It has been said that a great user experience in mobile phone offerings is a combination of good engineering, marketing and graphical and user interface (UI) design. More importantly, it is about keeping the balance between all these elements. This is why the term “trade-off” is a recurrent one in the mobile phone industry.

In the current state of mobile device evolution, the UI screen size has reached the maximum deemed acceptable to customers; therefore, the focus by mobile experts is now more on depth-enhancing capabilities such as touchscreen UI with haptic feedback, for example. For the next generation of handsets, industry collaborations such as the LiMo Foundation, Open Handset Alliance and Symbian Foundation aim for faster time to market and cost reductions for middleware by ensuring that all those affected by the contribution have a voice in their creation within the organizations.

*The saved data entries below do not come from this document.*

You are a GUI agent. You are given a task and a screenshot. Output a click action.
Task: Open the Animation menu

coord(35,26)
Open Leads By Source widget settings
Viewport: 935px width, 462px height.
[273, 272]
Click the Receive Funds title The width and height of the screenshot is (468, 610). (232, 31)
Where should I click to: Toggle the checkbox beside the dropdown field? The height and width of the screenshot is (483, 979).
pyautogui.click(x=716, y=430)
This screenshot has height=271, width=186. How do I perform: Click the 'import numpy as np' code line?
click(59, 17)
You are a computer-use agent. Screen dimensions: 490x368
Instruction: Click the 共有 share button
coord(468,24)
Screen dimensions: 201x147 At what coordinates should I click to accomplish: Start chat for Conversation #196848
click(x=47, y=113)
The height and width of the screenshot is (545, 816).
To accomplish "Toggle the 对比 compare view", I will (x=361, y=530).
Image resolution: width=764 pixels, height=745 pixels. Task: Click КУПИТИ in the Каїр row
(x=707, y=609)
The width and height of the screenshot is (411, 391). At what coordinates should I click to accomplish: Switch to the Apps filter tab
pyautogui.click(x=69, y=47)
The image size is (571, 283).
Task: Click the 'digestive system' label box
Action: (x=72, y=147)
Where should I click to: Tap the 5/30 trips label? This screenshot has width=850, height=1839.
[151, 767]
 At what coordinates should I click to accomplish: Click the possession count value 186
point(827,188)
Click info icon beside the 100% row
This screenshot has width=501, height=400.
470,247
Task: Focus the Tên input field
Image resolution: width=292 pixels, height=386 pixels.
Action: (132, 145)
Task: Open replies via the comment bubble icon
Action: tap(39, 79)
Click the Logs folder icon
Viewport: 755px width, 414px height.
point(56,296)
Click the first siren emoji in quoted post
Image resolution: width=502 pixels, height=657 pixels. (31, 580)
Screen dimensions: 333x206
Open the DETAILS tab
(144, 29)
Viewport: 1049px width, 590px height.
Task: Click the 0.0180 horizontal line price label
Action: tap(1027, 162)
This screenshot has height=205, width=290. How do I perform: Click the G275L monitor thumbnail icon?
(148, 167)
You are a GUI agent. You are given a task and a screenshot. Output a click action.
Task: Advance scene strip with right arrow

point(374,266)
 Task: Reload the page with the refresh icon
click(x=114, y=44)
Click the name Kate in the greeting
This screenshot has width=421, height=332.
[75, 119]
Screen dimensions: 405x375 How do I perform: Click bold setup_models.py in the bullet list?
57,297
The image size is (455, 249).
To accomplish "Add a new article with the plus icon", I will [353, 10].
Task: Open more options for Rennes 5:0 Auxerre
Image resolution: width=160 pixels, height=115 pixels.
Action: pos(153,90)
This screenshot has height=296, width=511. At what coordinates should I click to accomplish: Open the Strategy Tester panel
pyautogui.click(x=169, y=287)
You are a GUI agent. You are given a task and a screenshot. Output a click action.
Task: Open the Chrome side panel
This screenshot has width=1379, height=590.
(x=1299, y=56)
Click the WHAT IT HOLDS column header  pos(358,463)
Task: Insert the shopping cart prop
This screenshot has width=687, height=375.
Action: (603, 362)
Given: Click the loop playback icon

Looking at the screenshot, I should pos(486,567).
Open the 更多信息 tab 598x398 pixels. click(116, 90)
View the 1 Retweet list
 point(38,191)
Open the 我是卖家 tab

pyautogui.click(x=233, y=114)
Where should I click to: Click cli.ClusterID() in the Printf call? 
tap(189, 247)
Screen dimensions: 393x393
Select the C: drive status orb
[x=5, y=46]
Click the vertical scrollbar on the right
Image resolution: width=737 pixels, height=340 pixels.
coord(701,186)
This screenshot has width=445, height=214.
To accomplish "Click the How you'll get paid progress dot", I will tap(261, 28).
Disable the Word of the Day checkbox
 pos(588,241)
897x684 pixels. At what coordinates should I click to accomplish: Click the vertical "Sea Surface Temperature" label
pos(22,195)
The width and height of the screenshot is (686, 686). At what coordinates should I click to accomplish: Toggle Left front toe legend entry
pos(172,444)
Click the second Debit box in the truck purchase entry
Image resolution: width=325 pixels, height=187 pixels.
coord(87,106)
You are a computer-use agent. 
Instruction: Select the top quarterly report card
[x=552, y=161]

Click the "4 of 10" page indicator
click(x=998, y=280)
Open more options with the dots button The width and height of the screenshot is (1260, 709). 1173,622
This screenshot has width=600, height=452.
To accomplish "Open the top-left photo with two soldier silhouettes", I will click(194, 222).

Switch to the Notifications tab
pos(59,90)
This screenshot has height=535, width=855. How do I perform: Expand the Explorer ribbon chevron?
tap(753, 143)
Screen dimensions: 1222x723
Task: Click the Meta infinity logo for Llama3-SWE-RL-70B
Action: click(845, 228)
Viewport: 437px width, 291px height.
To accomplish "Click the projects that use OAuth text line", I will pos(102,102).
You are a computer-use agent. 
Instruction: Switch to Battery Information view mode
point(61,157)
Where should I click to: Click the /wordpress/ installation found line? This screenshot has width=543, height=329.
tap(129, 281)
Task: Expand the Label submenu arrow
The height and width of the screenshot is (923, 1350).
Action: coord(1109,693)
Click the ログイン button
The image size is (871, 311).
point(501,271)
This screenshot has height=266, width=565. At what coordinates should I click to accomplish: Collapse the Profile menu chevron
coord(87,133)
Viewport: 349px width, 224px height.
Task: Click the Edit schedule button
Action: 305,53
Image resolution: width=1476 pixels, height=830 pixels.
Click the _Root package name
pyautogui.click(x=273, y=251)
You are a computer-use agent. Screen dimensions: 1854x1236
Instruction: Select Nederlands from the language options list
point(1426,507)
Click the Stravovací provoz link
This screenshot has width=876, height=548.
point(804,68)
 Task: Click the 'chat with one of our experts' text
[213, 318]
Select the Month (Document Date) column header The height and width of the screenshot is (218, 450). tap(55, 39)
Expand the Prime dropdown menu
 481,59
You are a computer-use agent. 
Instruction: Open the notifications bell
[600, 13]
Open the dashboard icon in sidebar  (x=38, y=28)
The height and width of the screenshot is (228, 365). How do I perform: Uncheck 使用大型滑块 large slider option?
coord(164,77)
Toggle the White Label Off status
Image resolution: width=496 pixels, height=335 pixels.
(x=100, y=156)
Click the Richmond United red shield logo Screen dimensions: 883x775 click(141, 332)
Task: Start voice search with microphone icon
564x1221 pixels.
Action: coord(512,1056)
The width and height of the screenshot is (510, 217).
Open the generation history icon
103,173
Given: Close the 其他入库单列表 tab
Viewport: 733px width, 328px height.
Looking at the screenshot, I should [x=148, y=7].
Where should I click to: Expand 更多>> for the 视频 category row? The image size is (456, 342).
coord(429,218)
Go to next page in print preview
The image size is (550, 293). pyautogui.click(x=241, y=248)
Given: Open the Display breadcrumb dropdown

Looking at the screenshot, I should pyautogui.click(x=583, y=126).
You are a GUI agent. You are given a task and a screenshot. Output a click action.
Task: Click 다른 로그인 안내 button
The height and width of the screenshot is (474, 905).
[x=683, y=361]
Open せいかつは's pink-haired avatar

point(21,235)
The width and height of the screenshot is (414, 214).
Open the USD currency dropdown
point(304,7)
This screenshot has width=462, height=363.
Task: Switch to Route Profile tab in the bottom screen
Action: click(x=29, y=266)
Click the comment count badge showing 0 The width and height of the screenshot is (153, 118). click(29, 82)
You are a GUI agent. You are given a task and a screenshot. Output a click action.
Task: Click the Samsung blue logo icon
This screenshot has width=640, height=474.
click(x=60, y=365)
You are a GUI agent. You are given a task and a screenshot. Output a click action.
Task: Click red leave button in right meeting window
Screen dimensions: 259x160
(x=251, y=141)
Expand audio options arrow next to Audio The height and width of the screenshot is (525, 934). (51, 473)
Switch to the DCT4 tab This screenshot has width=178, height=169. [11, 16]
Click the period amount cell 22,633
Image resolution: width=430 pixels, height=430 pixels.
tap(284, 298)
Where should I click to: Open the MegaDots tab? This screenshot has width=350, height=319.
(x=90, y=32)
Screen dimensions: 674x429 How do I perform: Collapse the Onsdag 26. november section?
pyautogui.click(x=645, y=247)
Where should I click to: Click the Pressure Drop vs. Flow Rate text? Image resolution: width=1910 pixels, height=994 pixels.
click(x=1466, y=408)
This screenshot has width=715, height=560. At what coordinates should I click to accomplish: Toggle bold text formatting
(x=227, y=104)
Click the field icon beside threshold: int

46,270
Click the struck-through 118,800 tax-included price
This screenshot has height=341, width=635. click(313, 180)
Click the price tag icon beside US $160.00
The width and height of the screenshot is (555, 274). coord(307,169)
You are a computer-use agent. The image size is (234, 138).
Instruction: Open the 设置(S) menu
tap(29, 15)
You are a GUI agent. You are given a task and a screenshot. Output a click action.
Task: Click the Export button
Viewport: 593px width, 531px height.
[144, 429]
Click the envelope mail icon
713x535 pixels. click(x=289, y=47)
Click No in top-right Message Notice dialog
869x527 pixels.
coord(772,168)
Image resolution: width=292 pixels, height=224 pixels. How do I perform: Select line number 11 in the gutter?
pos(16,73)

Despite ongoing collaborative efforts within the industry, the basic work to produce one special phone will always be the same. Having specified the target user and considered all the trade-offs, a manufacturer takes the first step in production, which involves customizing native applications and UI in order to create an identity for the phone. This results in the birth of a one-of-a-kind device that can be fully adapted to mass production.

UX: The User Experience

Delivering the best mobile user experience (UX) possible means providing choices and offering the best combination of UI technologies, from hardware acceleration to 3-D effects, within the available handset’s capabilities.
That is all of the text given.